Repeat the listing in full. Nothing may be added or left out.

START GIVEN ENTRIES

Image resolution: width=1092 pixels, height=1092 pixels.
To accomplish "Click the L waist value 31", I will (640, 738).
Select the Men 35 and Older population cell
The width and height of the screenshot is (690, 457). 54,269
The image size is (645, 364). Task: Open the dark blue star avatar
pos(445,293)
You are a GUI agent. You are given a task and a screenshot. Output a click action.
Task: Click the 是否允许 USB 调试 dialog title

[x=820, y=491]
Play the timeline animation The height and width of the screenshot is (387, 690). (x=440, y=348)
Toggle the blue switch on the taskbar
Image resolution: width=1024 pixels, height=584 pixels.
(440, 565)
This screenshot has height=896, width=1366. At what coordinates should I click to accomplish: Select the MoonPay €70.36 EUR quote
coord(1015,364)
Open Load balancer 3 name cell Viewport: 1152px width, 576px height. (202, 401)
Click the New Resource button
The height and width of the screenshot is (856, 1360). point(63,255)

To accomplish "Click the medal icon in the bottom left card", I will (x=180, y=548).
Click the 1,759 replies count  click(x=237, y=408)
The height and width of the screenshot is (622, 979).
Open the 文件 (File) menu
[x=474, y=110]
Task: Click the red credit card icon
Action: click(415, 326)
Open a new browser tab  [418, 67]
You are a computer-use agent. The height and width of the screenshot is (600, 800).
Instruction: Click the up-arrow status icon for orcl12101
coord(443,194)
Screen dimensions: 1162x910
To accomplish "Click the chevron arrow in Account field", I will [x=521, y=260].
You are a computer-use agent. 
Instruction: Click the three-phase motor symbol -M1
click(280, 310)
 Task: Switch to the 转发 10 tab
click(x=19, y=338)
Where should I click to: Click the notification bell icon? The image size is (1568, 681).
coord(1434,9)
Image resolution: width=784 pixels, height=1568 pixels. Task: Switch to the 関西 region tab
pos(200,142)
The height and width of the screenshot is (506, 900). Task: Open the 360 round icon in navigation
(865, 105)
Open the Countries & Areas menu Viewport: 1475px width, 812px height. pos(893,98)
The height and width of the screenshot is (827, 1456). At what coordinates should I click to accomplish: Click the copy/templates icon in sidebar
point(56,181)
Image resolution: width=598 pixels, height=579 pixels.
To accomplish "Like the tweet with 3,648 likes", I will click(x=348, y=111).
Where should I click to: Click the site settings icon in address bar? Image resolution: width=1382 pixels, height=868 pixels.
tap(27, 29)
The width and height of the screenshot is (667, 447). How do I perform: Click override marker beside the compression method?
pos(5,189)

END GIVEN ENTRIES

> **REPLY**:
Image resolution: width=1092 pixels, height=1092 pixels.
To accomplish "Click the L waist value 31", I will (640, 738).
Select the Men 35 and Older population cell
The width and height of the screenshot is (690, 457). 54,269
The image size is (645, 364). Task: Open the dark blue star avatar
pos(445,293)
You are a GUI agent. You are given a task and a screenshot. Output a click action.
Task: Click the 是否允许 USB 调试 dialog title

[x=820, y=491]
Play the timeline animation The height and width of the screenshot is (387, 690). (x=440, y=348)
Toggle the blue switch on the taskbar
Image resolution: width=1024 pixels, height=584 pixels.
(440, 565)
This screenshot has height=896, width=1366. At what coordinates should I click to accomplish: Select the MoonPay €70.36 EUR quote
coord(1015,364)
Open Load balancer 3 name cell Viewport: 1152px width, 576px height. (202, 401)
Click the New Resource button
The height and width of the screenshot is (856, 1360). point(63,255)

To accomplish "Click the medal icon in the bottom left card", I will (x=180, y=548).
Click the 1,759 replies count  click(x=237, y=408)
The height and width of the screenshot is (622, 979).
Open the 文件 (File) menu
[x=474, y=110]
Task: Click the red credit card icon
Action: click(415, 326)
Open a new browser tab  [418, 67]
You are a computer-use agent. The height and width of the screenshot is (600, 800).
Instruction: Click the up-arrow status icon for orcl12101
coord(443,194)
Screen dimensions: 1162x910
To accomplish "Click the chevron arrow in Account field", I will [x=521, y=260].
You are a computer-use agent. 
Instruction: Click the three-phase motor symbol -M1
click(280, 310)
 Task: Switch to the 转发 10 tab
click(x=19, y=338)
Where should I click to: Click the notification bell icon? The image size is (1568, 681).
coord(1434,9)
Image resolution: width=784 pixels, height=1568 pixels. Task: Switch to the 関西 region tab
pos(200,142)
The height and width of the screenshot is (506, 900). Task: Open the 360 round icon in navigation
(865, 105)
Open the Countries & Areas menu Viewport: 1475px width, 812px height. pos(893,98)
The height and width of the screenshot is (827, 1456). At what coordinates should I click to accomplish: Click the copy/templates icon in sidebar
point(56,181)
Image resolution: width=598 pixels, height=579 pixels.
To accomplish "Like the tweet with 3,648 likes", I will click(x=348, y=111).
Where should I click to: Click the site settings icon in address bar? Image resolution: width=1382 pixels, height=868 pixels.
tap(27, 29)
The width and height of the screenshot is (667, 447). How do I perform: Click override marker beside the compression method?
pos(5,189)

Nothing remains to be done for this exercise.